The moratorium under Section 14 of the Insolvency and Bankruptcy Code (IBC) serves as a critical "calm period," intended to protect the corporate debtor from litigation and asset dissipation during the resolution process. This webinar aims to provide a Critical Examination of Moratorium under IBC by dissecting the evolving legal landscape and the practical challenges faced by creditors and resolution professionals alike. We will explore the fine balance between providing a breathing space for corporate rescue and ensuring that the rights of third parties—such as personal guarantors and lessors—are not unfairly compromised.
Key Discussion Points
- The "Shield" vs. "Sword" Debate: Analyzing whether the moratorium is being used strategically to delay legitimate recovery beyond the intent of the IBC.

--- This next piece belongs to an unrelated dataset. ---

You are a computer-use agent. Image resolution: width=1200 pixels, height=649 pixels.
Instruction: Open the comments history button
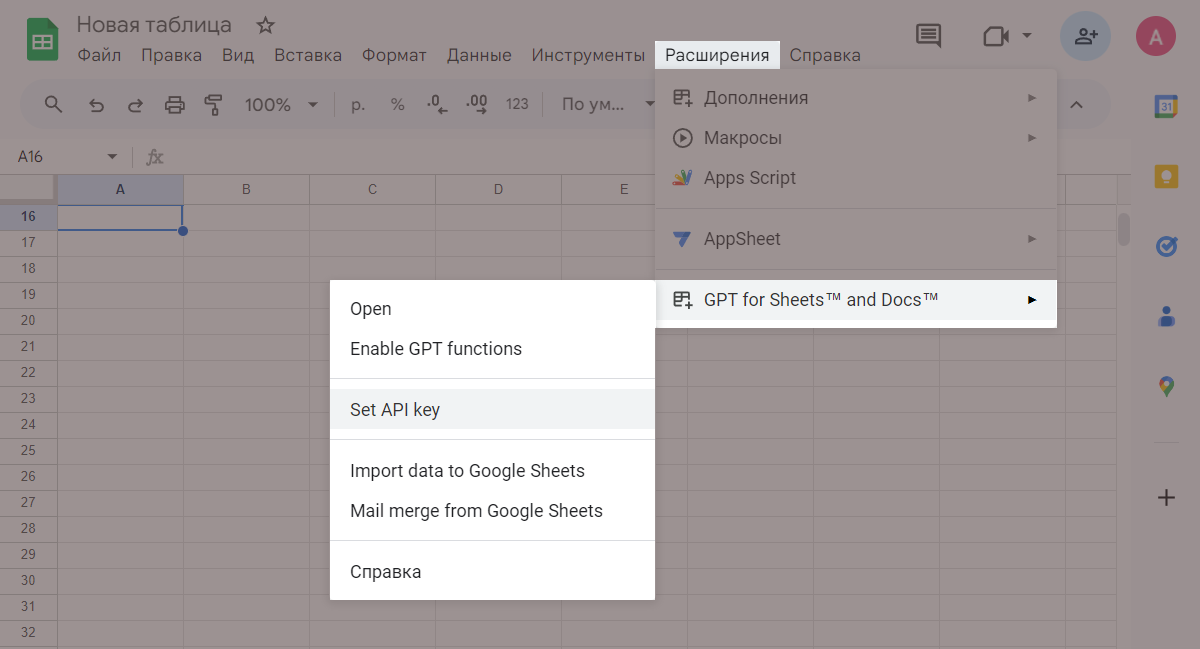pyautogui.click(x=928, y=36)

- Third-Party Assets: Examining the status of assets not owned by the Corporate Debtor but in its possession (e.g., leased equipment or premises).

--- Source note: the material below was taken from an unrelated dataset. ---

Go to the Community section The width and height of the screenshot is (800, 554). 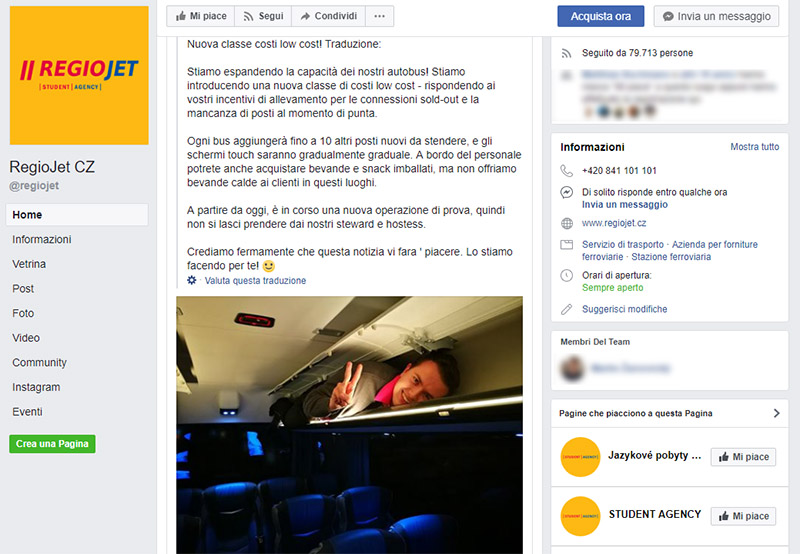point(39,363)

- Criminal vs. Civil Proceedings: Understanding the Supreme Court's stance on whether a moratorium stays criminal proceedings under the Negotiable Instruments Act.
- Regulatory Friction: How the moratorium interacts with attachment orders from the Enforcement Directorate (ED) or the Income Tax Department.
- Essential Supplies: The legal obligation to maintain electricity, water, and IT services to keep the Corporate Debtor as a "going concern."